**Goal of the exercise**
Here are some records; quote them exactly, leaving out the pictures.

**Screenshot grounding data**

########

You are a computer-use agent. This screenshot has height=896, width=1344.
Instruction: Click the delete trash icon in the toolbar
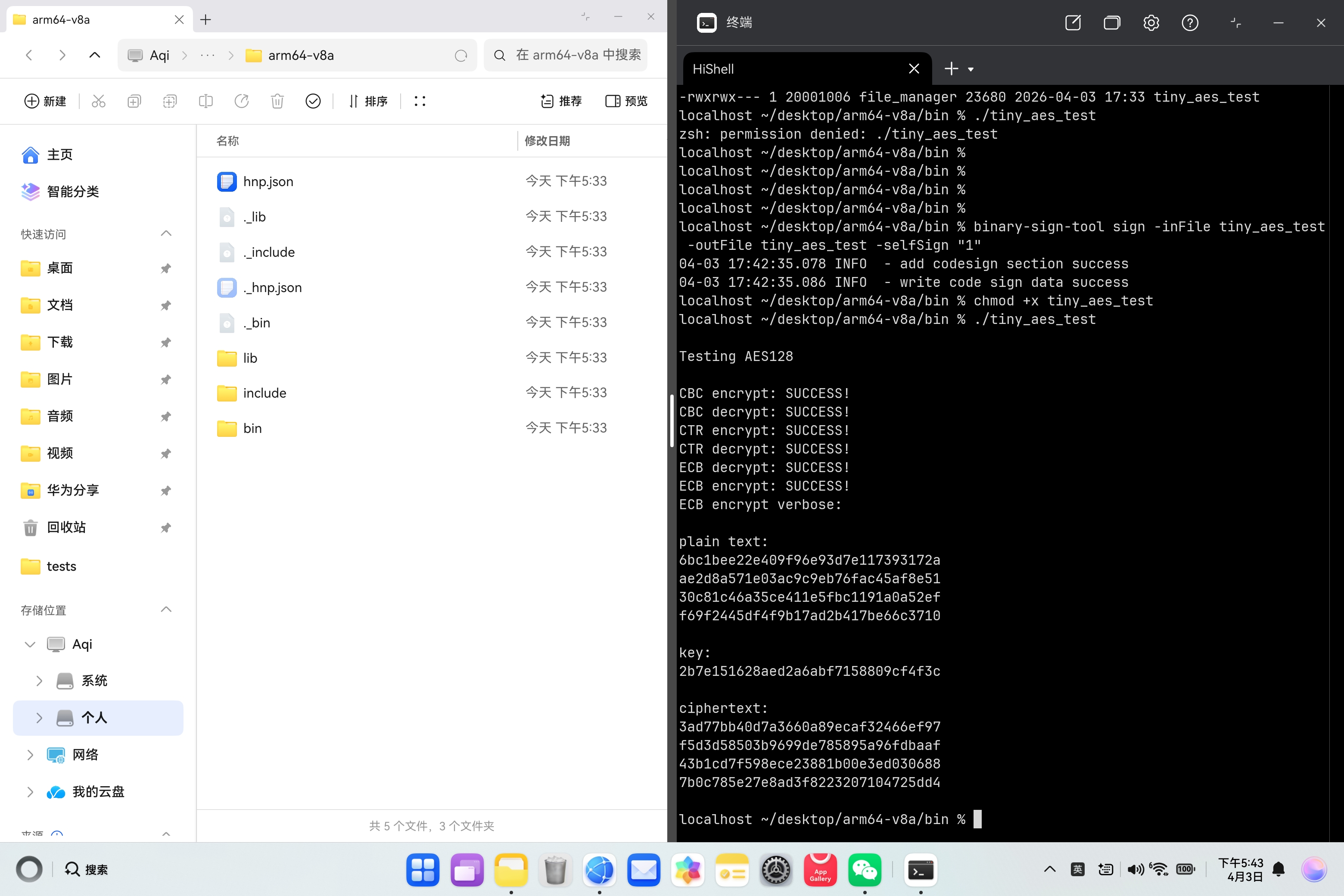pyautogui.click(x=278, y=101)
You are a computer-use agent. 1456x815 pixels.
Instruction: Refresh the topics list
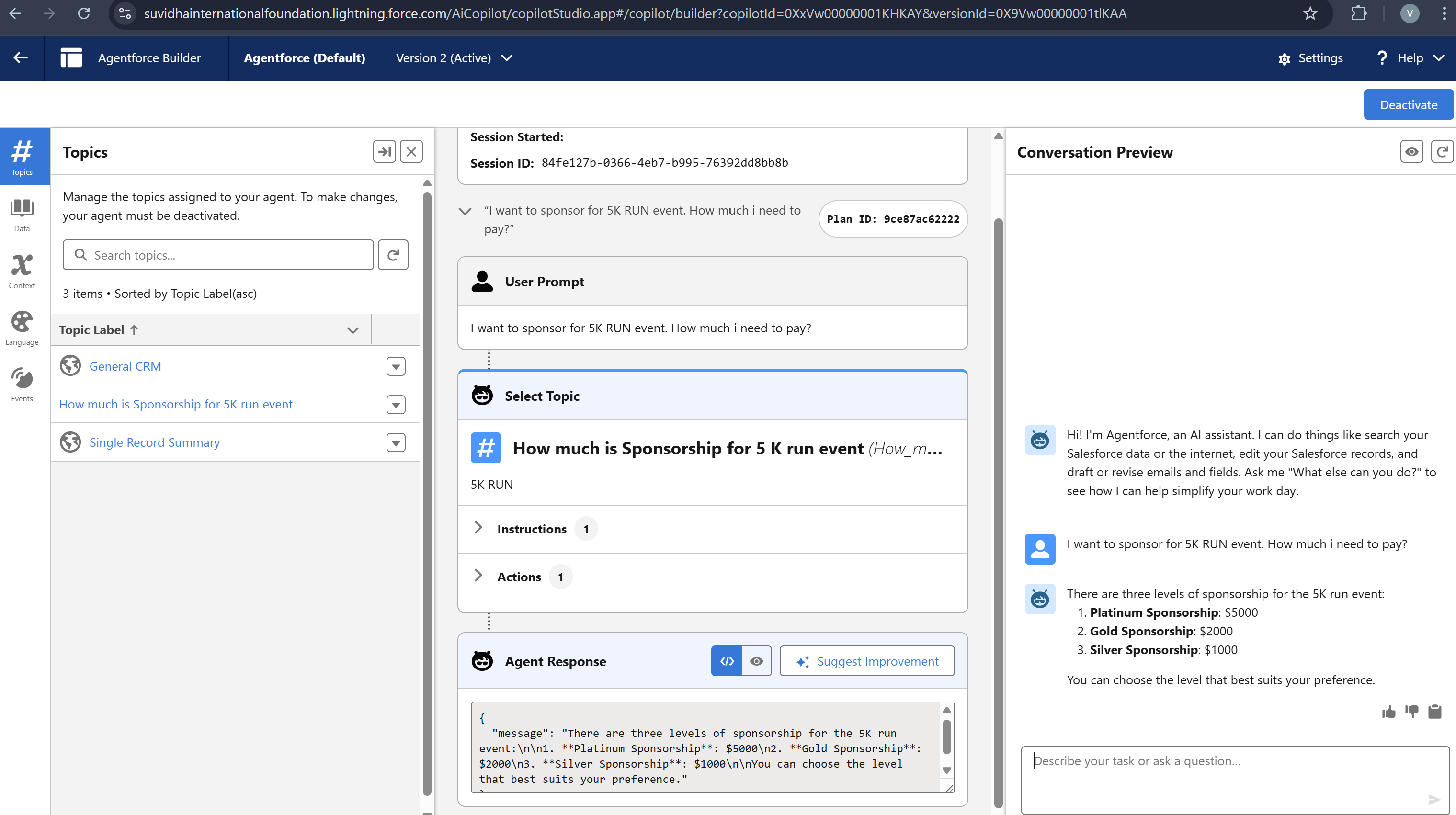(393, 255)
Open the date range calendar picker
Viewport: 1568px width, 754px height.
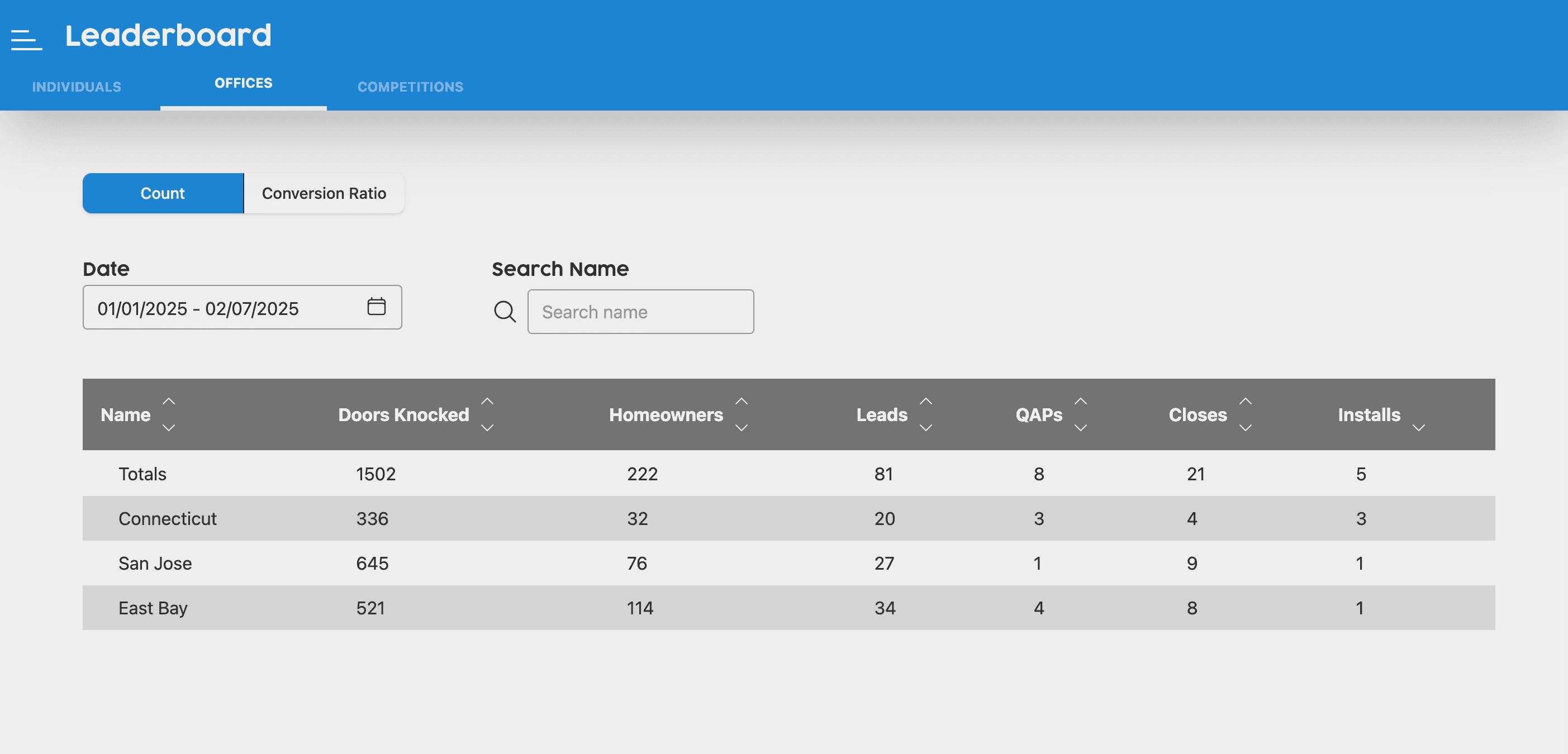pyautogui.click(x=376, y=306)
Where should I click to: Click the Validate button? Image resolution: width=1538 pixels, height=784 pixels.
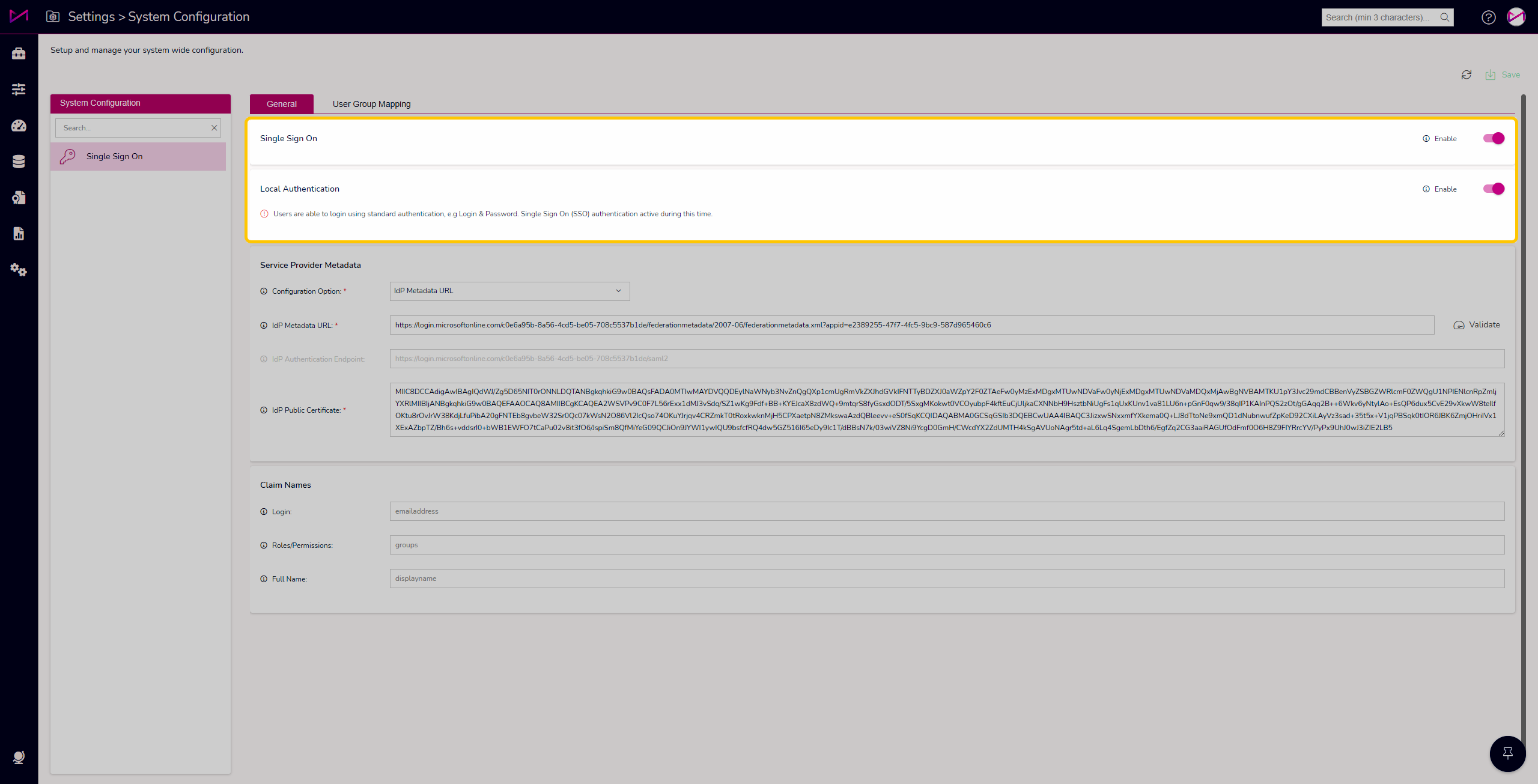[x=1477, y=325]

########

**The completed task**
You are a computer-use agent. This screenshot has height=896, width=1344.
Instruction: Click the delete trash icon in the toolbar
pyautogui.click(x=278, y=101)
You are a computer-use agent. 1456x815 pixels.
Instruction: Refresh the topics list
(393, 255)
Open the date range calendar picker
Viewport: 1568px width, 754px height.
pyautogui.click(x=376, y=306)
Where should I click to: Click the Validate button? Image resolution: width=1538 pixels, height=784 pixels.
[x=1477, y=325]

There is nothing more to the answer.